= PROBLEM STATEMENT =
Once you have counted the lines below that contain "computer", give that number and nothing else.
┌─ STORED DATA
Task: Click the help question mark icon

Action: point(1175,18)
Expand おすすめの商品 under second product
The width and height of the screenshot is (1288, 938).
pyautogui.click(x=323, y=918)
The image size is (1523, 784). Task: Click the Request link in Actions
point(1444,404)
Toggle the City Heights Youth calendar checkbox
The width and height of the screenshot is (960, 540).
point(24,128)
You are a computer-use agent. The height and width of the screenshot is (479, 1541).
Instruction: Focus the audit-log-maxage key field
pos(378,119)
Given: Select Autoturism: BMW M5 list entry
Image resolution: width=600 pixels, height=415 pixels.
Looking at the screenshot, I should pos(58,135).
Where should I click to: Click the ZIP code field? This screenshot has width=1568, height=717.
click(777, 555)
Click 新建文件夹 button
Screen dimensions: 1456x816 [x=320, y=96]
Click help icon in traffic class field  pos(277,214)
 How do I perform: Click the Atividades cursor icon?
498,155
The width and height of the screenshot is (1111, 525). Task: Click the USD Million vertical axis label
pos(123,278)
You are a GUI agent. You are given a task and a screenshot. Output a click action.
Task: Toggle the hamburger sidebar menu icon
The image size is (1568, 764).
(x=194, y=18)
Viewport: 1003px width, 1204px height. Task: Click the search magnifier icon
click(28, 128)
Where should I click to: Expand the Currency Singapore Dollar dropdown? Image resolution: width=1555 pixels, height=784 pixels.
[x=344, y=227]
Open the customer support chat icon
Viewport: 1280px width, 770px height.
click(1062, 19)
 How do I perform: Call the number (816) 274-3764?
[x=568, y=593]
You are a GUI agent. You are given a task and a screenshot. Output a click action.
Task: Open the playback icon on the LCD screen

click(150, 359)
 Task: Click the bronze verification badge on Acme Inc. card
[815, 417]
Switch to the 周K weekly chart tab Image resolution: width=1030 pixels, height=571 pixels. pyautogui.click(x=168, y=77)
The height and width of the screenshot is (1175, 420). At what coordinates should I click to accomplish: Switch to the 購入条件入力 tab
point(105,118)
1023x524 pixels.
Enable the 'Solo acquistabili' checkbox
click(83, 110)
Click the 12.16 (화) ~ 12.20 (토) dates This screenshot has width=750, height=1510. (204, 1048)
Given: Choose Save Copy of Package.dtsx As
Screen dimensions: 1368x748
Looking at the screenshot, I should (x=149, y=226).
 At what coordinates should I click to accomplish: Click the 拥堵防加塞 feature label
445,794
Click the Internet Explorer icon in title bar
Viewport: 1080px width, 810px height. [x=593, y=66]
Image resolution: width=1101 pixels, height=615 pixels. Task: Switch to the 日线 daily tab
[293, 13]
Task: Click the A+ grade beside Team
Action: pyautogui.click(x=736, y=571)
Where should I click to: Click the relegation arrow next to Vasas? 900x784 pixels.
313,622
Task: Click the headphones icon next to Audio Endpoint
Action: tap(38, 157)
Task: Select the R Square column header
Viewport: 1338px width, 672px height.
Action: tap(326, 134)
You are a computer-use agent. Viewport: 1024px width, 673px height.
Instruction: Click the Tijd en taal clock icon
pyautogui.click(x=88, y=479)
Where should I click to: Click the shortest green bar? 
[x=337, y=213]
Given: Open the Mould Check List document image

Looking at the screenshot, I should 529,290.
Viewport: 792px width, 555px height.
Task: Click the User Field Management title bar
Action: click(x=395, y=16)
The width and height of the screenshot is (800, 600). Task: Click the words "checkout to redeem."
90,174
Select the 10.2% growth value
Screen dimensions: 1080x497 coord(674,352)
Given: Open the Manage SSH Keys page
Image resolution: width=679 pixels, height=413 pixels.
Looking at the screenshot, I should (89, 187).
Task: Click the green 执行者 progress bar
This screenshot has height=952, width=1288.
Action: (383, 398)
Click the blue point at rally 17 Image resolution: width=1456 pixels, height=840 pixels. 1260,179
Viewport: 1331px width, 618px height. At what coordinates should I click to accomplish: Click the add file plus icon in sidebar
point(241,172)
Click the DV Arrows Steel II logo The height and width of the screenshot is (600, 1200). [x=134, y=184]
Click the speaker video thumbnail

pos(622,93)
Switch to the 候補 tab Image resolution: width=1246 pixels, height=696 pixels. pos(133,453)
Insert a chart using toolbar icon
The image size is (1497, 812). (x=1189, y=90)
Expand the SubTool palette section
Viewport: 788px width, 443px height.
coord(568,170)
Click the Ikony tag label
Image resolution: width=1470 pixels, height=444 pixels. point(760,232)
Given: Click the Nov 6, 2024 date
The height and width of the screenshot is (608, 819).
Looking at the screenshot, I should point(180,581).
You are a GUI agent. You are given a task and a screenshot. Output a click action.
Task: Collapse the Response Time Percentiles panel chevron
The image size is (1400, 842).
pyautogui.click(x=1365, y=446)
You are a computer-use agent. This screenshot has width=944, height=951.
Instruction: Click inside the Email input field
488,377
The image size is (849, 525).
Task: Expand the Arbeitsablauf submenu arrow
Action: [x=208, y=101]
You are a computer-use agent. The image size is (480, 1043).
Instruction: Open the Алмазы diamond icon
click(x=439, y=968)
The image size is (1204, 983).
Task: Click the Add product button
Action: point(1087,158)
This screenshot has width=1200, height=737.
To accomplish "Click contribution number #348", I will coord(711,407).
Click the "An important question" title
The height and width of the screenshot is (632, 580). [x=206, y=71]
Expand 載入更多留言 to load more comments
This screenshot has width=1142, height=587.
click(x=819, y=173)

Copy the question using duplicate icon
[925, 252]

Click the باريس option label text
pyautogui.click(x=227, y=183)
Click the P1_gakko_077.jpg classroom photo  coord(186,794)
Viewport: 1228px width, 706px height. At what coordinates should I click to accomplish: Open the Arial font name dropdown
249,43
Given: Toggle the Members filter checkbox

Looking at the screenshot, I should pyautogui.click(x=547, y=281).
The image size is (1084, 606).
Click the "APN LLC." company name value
└─
= FINISHED TASK =
4